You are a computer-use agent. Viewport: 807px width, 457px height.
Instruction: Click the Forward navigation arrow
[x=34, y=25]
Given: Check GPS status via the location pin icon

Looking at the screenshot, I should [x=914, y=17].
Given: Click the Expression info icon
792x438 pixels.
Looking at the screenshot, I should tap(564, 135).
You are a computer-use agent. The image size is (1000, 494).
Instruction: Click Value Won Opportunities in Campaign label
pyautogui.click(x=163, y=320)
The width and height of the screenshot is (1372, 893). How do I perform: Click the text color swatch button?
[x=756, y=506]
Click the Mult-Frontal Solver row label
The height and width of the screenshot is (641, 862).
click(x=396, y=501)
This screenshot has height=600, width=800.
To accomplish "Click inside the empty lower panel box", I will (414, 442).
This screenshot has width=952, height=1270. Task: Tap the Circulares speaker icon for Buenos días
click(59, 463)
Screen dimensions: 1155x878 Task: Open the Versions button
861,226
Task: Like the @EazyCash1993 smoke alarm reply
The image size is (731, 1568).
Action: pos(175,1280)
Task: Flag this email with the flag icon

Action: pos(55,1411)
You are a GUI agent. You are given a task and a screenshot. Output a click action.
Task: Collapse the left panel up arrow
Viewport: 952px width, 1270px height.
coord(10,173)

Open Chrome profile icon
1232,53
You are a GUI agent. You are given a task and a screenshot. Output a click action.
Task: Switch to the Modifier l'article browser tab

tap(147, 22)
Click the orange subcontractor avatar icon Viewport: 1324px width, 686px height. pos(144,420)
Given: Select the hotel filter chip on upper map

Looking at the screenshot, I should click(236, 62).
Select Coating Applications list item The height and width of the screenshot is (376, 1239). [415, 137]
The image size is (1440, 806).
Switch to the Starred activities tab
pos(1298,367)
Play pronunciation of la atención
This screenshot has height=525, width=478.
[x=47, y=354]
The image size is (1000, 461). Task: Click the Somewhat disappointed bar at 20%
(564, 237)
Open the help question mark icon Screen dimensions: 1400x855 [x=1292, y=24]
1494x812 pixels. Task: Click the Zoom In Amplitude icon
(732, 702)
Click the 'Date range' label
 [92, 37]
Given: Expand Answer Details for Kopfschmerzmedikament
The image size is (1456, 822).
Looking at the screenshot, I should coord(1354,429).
┄┄┄┄┄┄┄┄┄┄
* Task prompt: Write the data back out verbatim.

* Exercise response:
You are a computer-use agent. Viewport: 807px width, 457px height.
Instruction: Click the Forward navigation arrow
[x=34, y=25]
Given: Check GPS status via the location pin icon

Looking at the screenshot, I should [x=914, y=17].
Given: Click the Expression info icon
792x438 pixels.
Looking at the screenshot, I should tap(564, 135).
You are a computer-use agent. The image size is (1000, 494).
Instruction: Click Value Won Opportunities in Campaign label
pyautogui.click(x=163, y=320)
The width and height of the screenshot is (1372, 893). How do I perform: Click the text color swatch button?
[x=756, y=506]
Click the Mult-Frontal Solver row label
The height and width of the screenshot is (641, 862).
click(x=396, y=501)
This screenshot has height=600, width=800.
To accomplish "Click inside the empty lower panel box", I will (414, 442).
This screenshot has width=952, height=1270. Task: Tap the Circulares speaker icon for Buenos días
click(59, 463)
Screen dimensions: 1155x878 Task: Open the Versions button
861,226
Task: Like the @EazyCash1993 smoke alarm reply
The image size is (731, 1568).
Action: pos(175,1280)
Task: Flag this email with the flag icon

Action: pos(55,1411)
You are a GUI agent. You are given a task and a screenshot. Output a click action.
Task: Collapse the left panel up arrow
Viewport: 952px width, 1270px height.
coord(10,173)

Open Chrome profile icon
1232,53
You are a GUI agent. You are given a task and a screenshot. Output a click action.
Task: Switch to the Modifier l'article browser tab

tap(147, 22)
Click the orange subcontractor avatar icon Viewport: 1324px width, 686px height. pos(144,420)
Given: Select the hotel filter chip on upper map

Looking at the screenshot, I should click(236, 62).
Select Coating Applications list item The height and width of the screenshot is (376, 1239). [415, 137]
The image size is (1440, 806).
Switch to the Starred activities tab
pos(1298,367)
Play pronunciation of la atención
This screenshot has height=525, width=478.
[x=47, y=354]
The image size is (1000, 461). Task: Click the Somewhat disappointed bar at 20%
(564, 237)
Open the help question mark icon Screen dimensions: 1400x855 [x=1292, y=24]
1494x812 pixels. Task: Click the Zoom In Amplitude icon
(732, 702)
Click the 'Date range' label
 [92, 37]
Given: Expand Answer Details for Kopfschmerzmedikament
The image size is (1456, 822).
Looking at the screenshot, I should coord(1354,429).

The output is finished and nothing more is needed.